═══ Data for this task
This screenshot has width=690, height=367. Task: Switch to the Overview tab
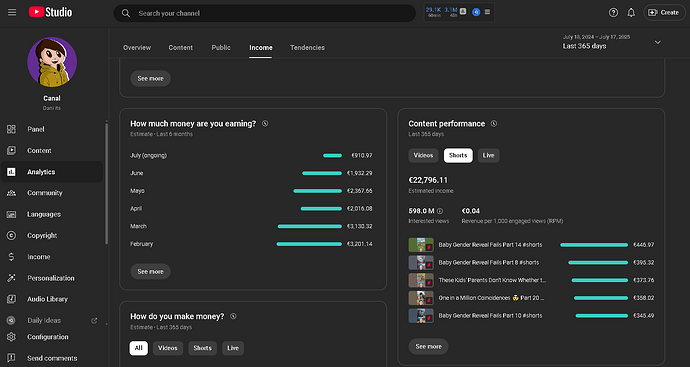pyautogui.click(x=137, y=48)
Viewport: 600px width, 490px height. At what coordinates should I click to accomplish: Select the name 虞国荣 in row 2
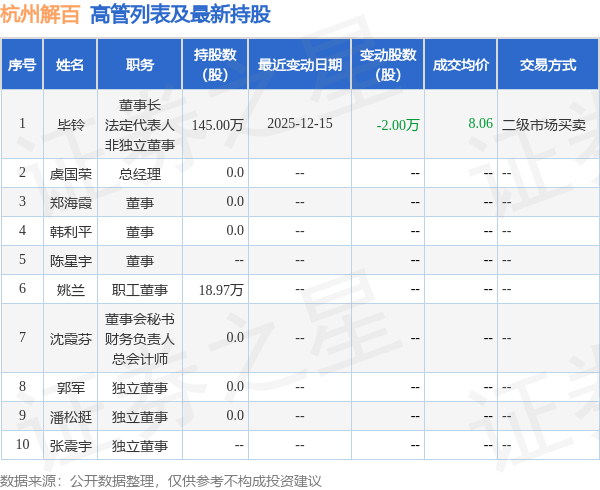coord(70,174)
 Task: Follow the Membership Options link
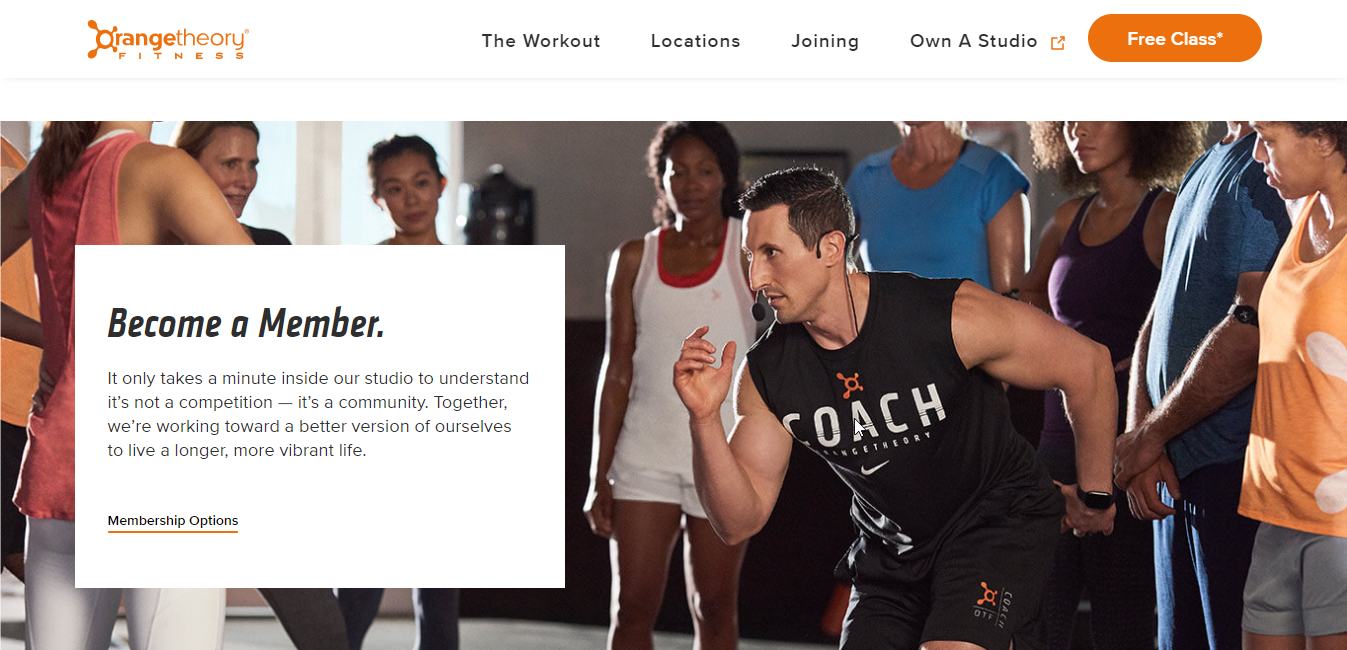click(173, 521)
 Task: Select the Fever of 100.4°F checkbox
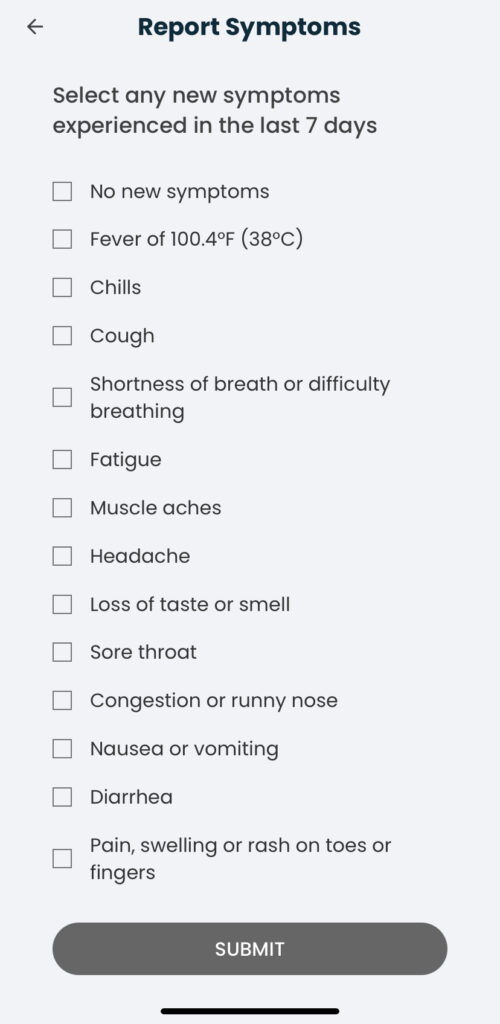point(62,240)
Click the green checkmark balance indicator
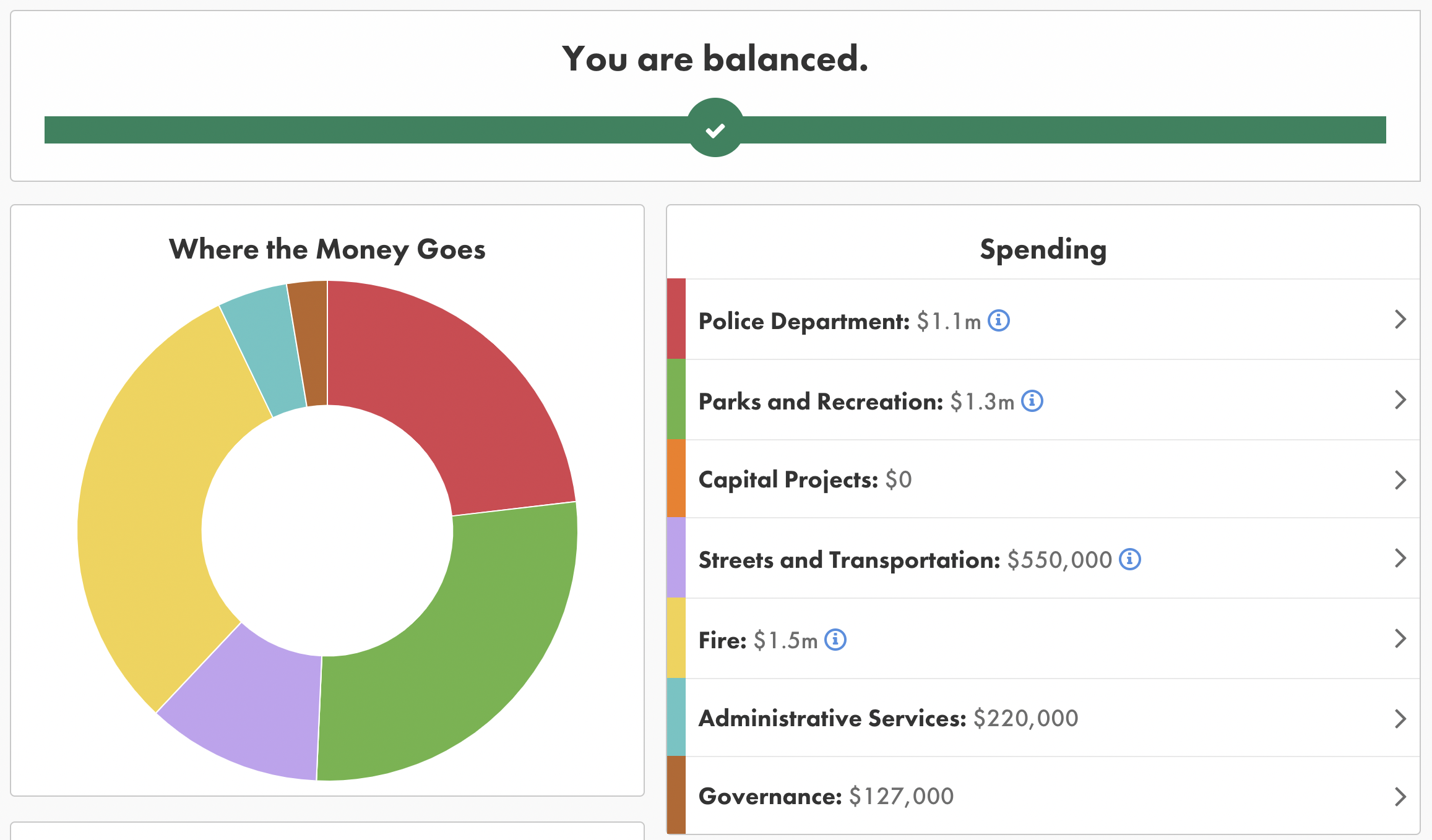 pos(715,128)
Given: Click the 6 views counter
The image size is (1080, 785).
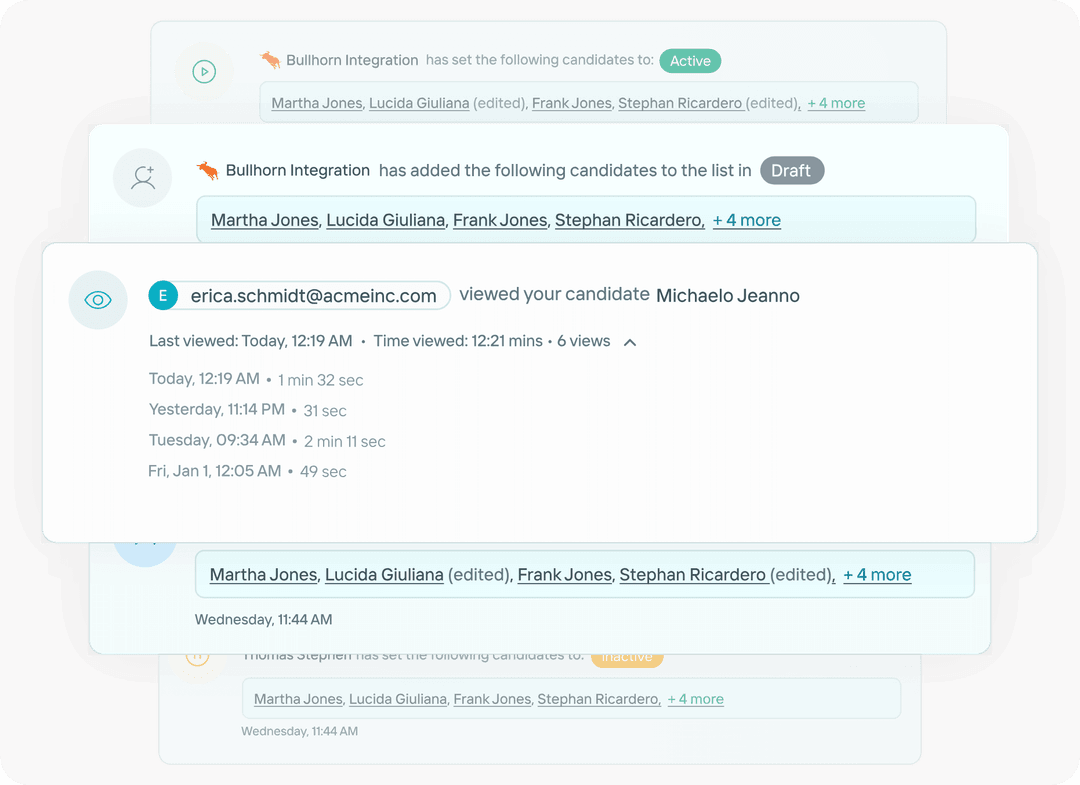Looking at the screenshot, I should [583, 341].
══════
═══ Data for this task
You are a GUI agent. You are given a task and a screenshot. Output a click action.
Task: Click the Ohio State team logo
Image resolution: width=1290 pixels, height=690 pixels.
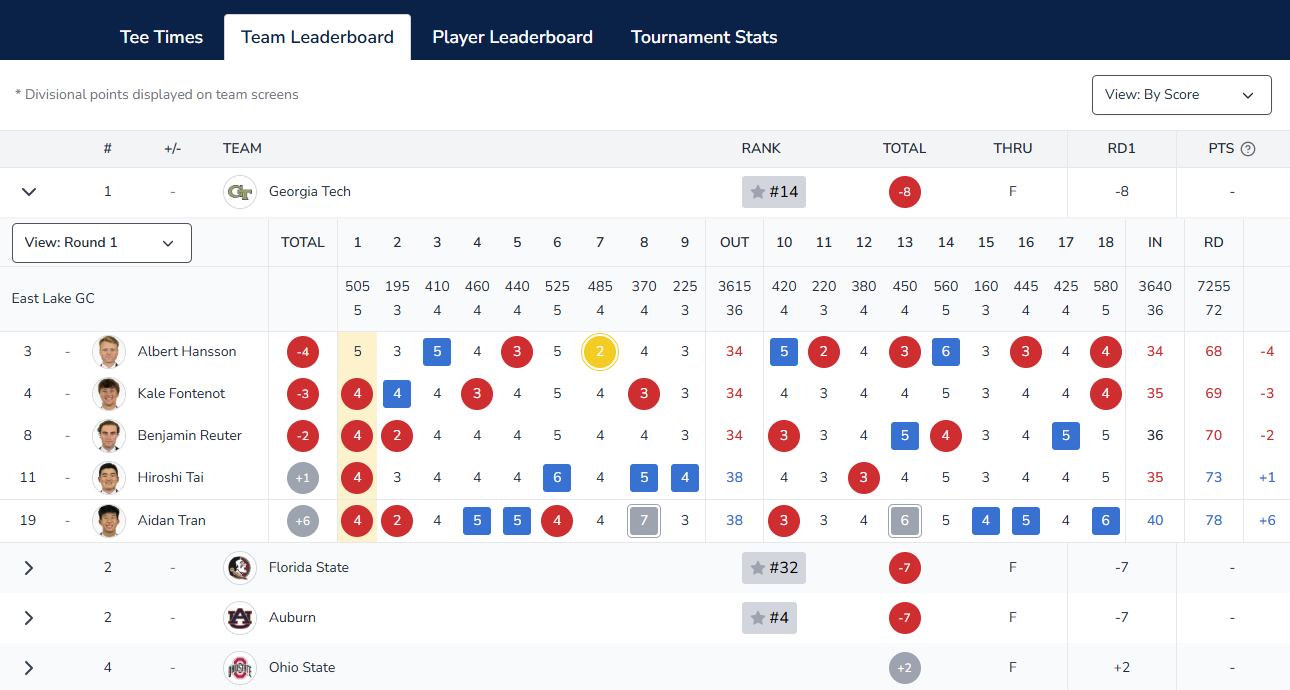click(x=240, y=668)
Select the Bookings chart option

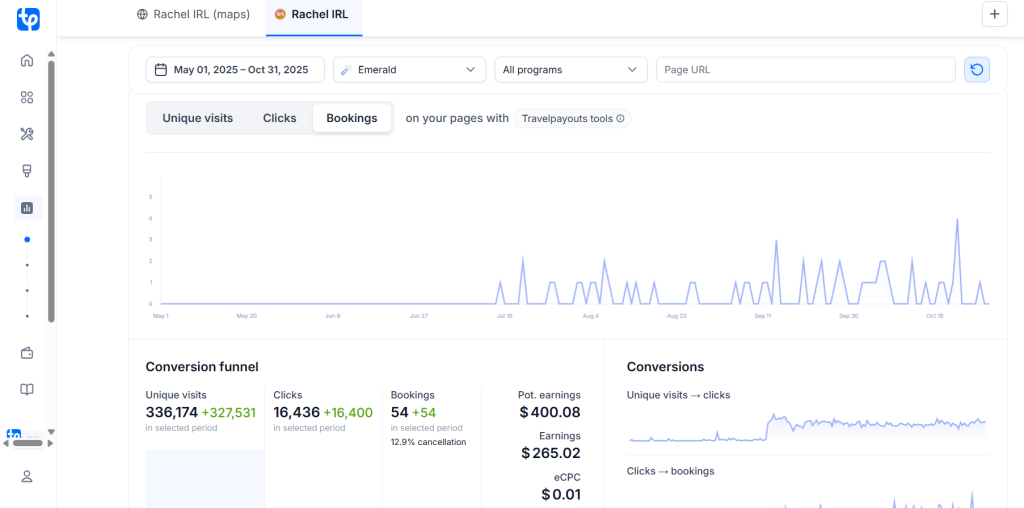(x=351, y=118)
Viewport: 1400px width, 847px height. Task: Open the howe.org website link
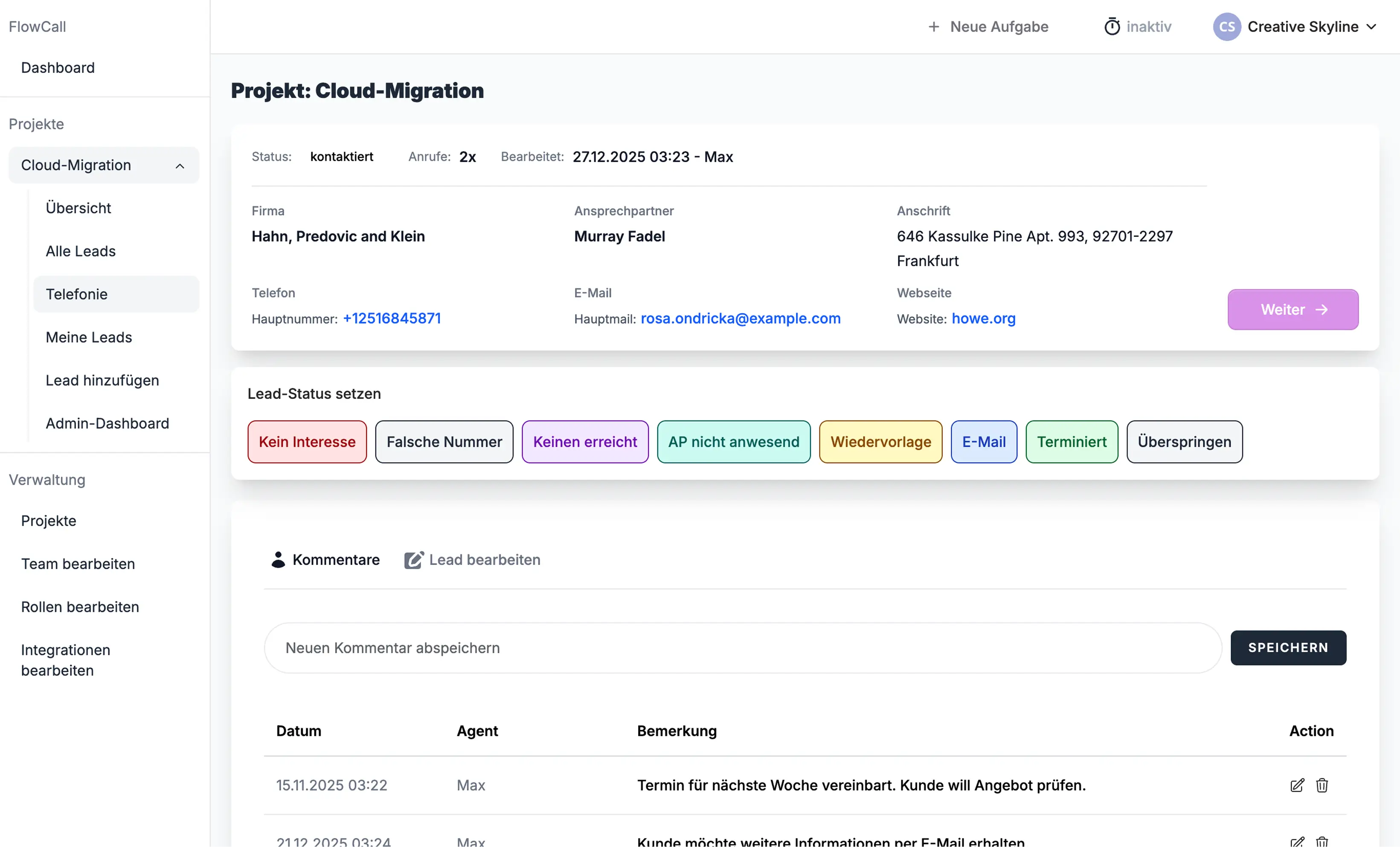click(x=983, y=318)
══════
» **Short problem**: Rewrite the entries from the line with "Task: Select the Fever of 100.4°F checkbox" to the line with "Looking at the", changing "checkmark" to "tick" and leaving everything else the same. Omit the pictures from your answer.

» **Solution for this problem**:
 Task: Select the Fever of 100.4°F checkbox
point(62,240)
Click the green tick balance indicator
 pos(715,128)
Given: Click the 6 views counter
The image size is (1080, 785).
Looking at the screenshot, I should [583, 341].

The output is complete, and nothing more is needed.